For additional commands, e-mail: java-dev-help@lucene.apache.org


Re: Java 1.5 (was ommented: (LUCENE-565) Supporting deleteDocuments in IndexWriter (Code and Performance Results Provided))

Posted by Andi Vajda <va...@osafoundation.org>.
On Tue, 11 Jul 2006, Doug Cutting wrote:

> Andi Vajda wrote:
>> I'd be interested in doing this but what is it that we're after in 
>> 'supporting gcj' actually ?
>
> I think it would sufficient to:
>
> 1. Compile only .jar and .class with gcj (not .java).
> 2. Pass all unit tests on a single platform.

Just last week, a PyLucene user got it to work on Solaris.

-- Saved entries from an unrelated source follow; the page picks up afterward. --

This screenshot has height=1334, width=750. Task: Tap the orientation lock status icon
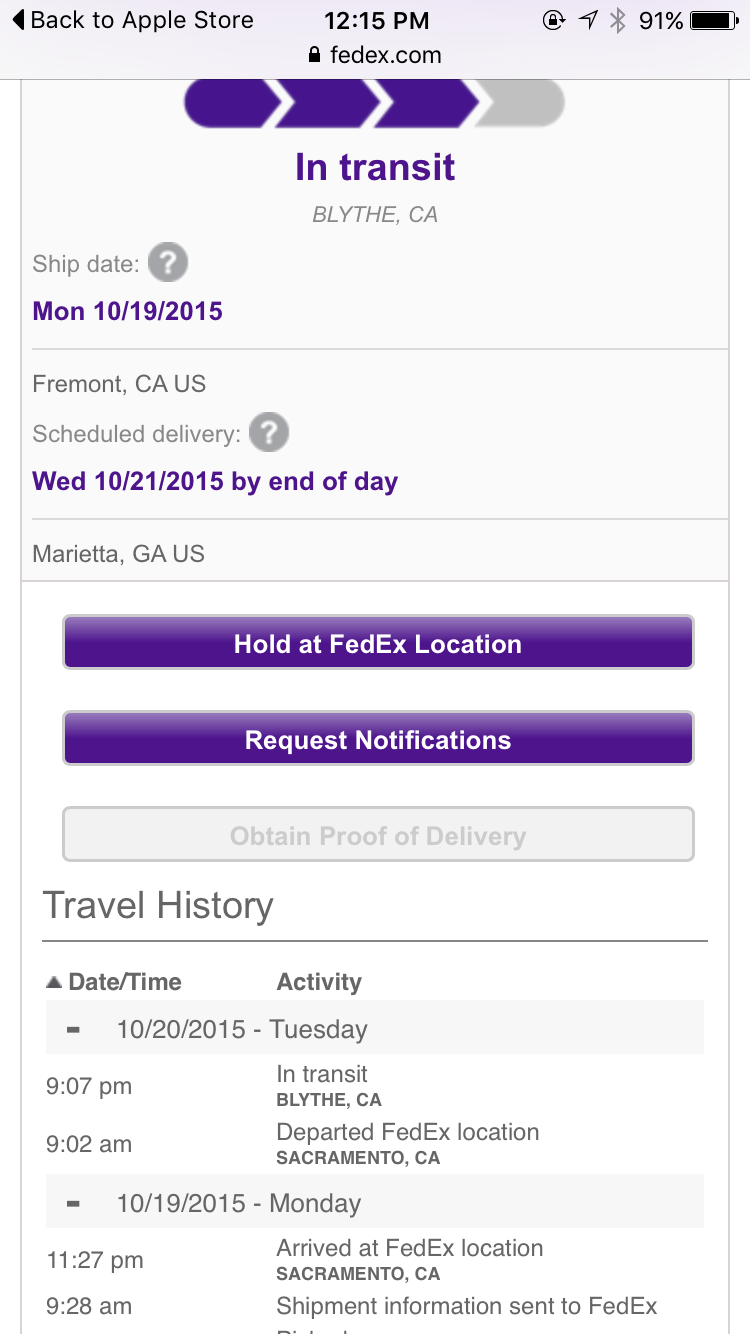pyautogui.click(x=553, y=20)
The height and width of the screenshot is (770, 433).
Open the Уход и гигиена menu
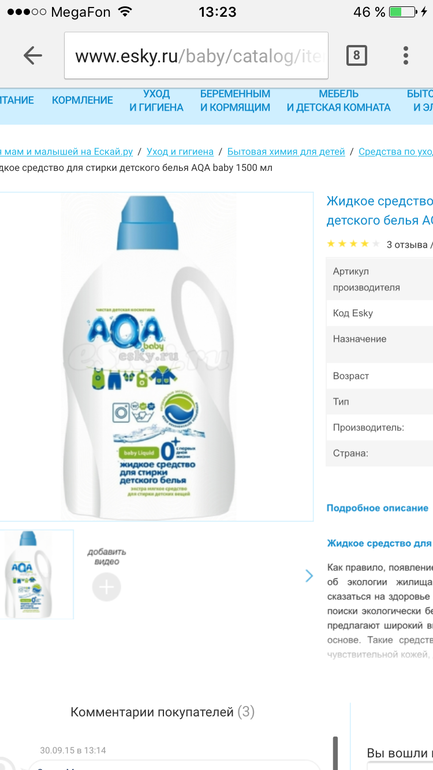157,100
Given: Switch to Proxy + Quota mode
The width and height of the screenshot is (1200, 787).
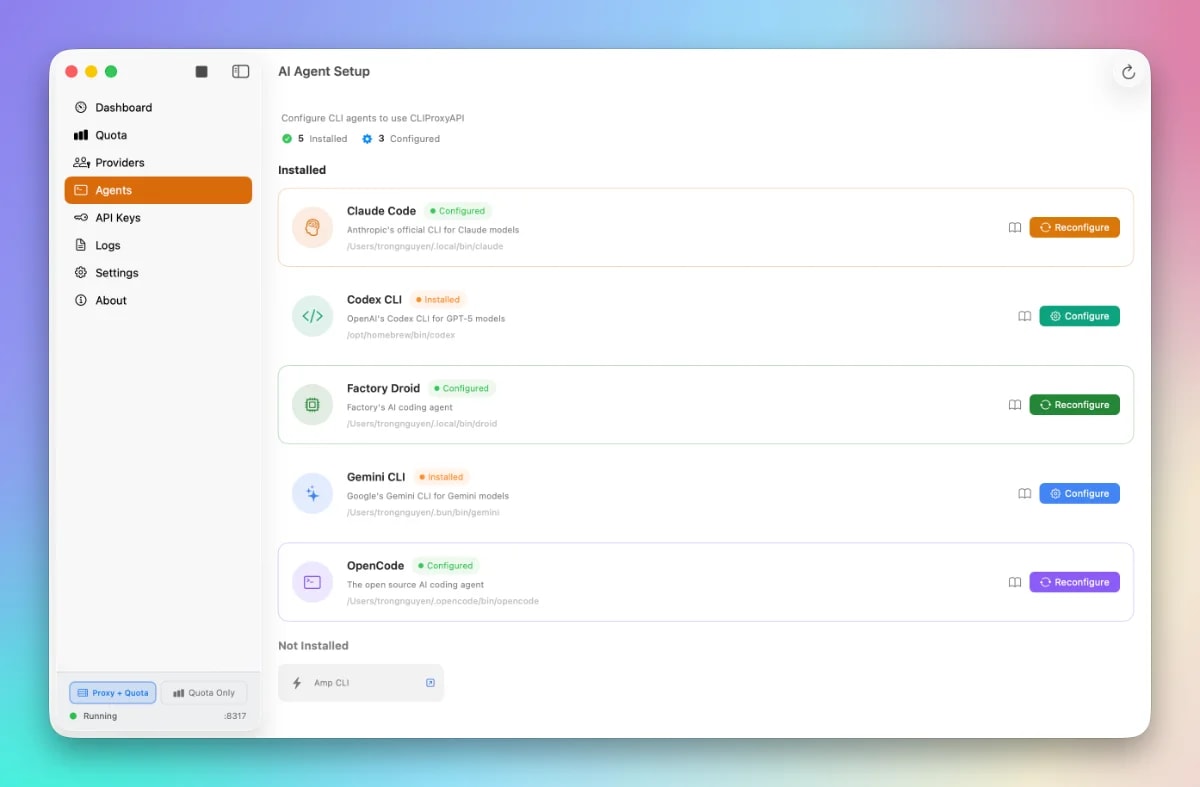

I have no access to 
a Solaris machine to validate this. If I had my choice of platform, I'd pick 
one of (in order of preference):
   - Mac OS X (Intel or PPC)
   - a recent Red Hat Linux since this is the one most gcj developers use
   - Ubuntu 6.06

As for the version of gcj I'd suggest using:
   - Mac OS X Intel : gcj 4.0.2 (heavily patched)
   - Mac OS X PPC : gcj 3.4.6
   - Red Hat Linux : I'd try 4.2.0 downgrading until I find one that works,
     probably 4.1.1
   - Ubuntu 6.06: gcj 3.4.6

Unless junit can be made to run compiled under gcj, I see some more work on 
the unit tests side. This could be interesting too...

>> Even when only compiling .jar -> .so with gcj, a number of patches still 
>> need to be applied:
>>         http://svn.osafoundation.org/pylucene/trunk/patches.lucene
>
> The patches to JavaCC-generated code should probably really become JavaCC 
> patches.  Have you looked into that?

Yes, I filed bug 53 almost two years ago, it's not gone very far :(
     https://javacc.dev.java.net/issues/show_bug.cgi?id=53

Most of the rest look like reasonable 
> changes to Lucene, except perhaps the "native matches", which looks a bit 
> fishy for Lucene's trunk.

The native match patches are required because the libgcj that comes with gcj 
3.4.x doesn't provide a regular expressions implementation. This is solved in 
PyLucene by using python's. I think gcj 4 comes with regex support but gcj 4 
is not yet well supported on most platforms.

For the gcj platform story, see this pylucene-dev post I sent recently:
   http://lists.osafoundation.org/pipermail/pylucene-dev/2006-June/001106.html

Andi..

---------------------------------------------------------------------
To unsubscribe, e-mail: java-dev-unsubscribe@lucene.apache.org
For additional commands, e-mail: java-dev-help@lucene.apache.org


Re: Java 1.5 (was ommented: (LUCENE-565) Supporting deleteDocuments in IndexWriter (Code and Performance Results Provided))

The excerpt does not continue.